#### Data ####

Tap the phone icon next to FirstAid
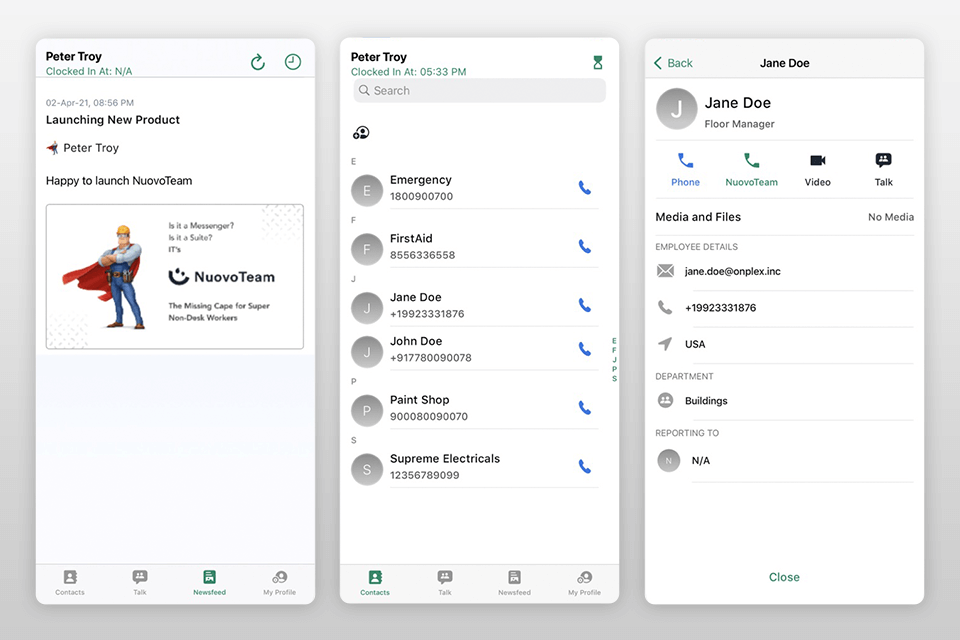 (584, 244)
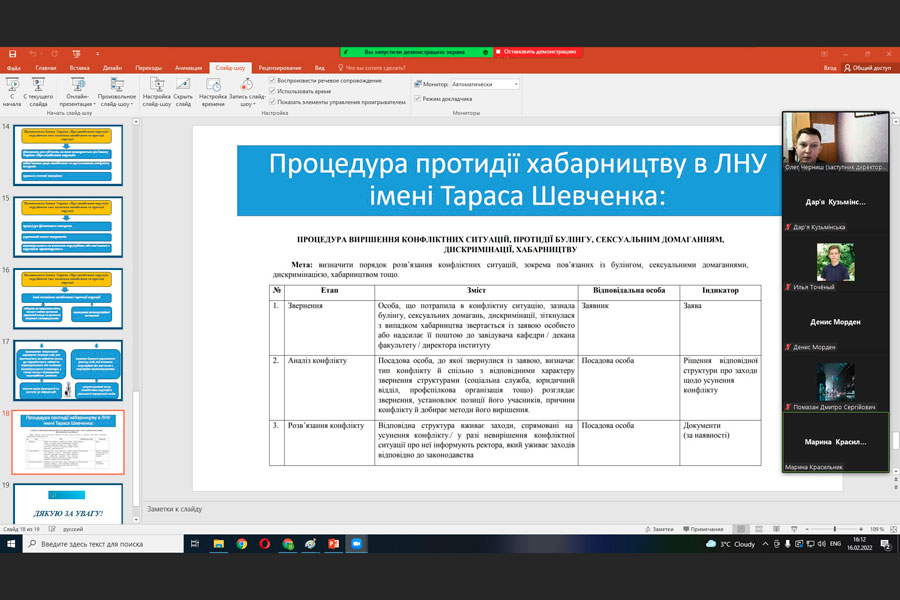Click the save icon in quick access toolbar

[x=11, y=52]
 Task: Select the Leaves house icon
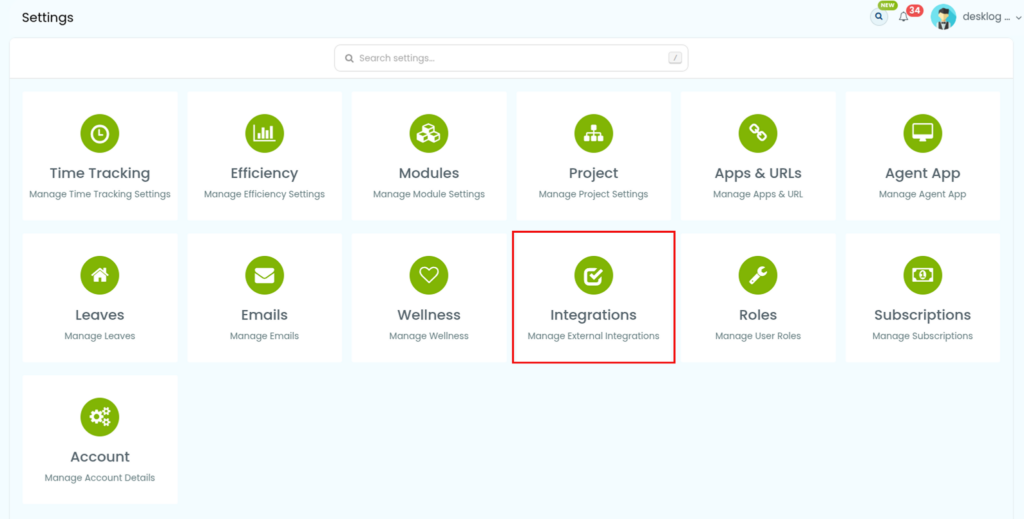pos(100,275)
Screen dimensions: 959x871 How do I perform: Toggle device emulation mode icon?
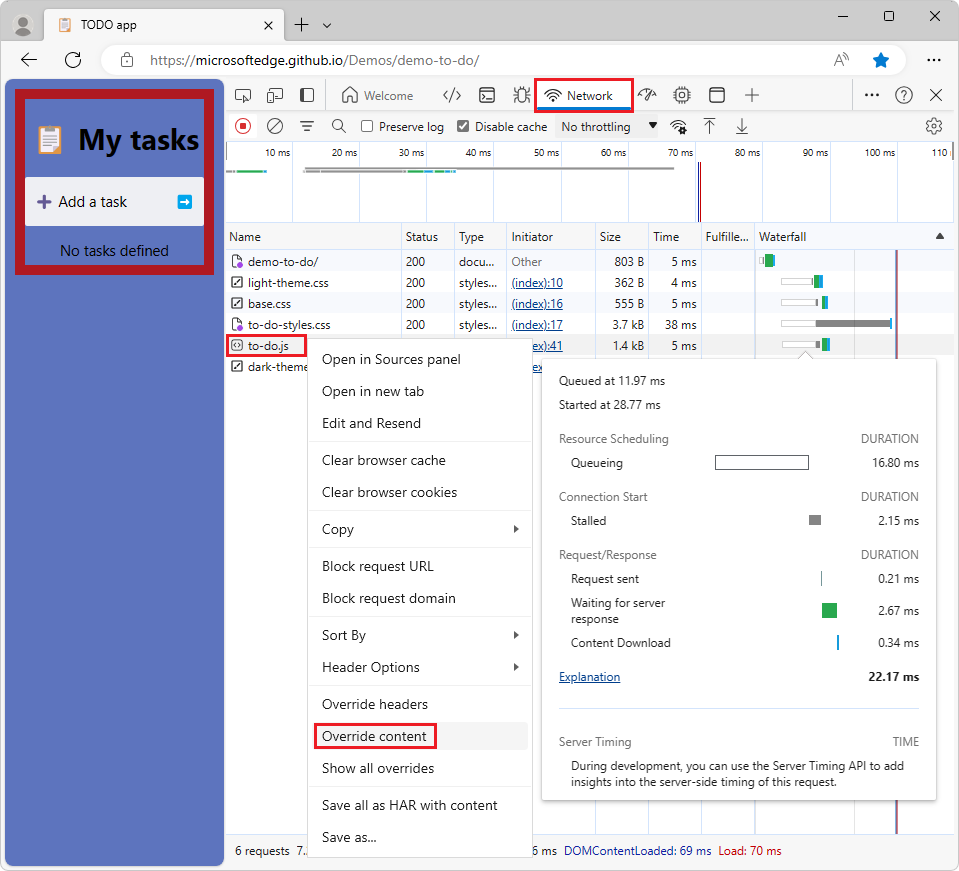[275, 93]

####

--- Task ---
Restate each line above exactly, keeping pictures out.

--- Answer for this exercise ---
Tap the phone icon next to FirstAid
 (584, 244)
Click the save icon in quick access toolbar

[x=11, y=52]
 Task: Select the Leaves house icon
pos(100,275)
Screen dimensions: 959x871 How do I perform: Toggle device emulation mode icon?
[275, 93]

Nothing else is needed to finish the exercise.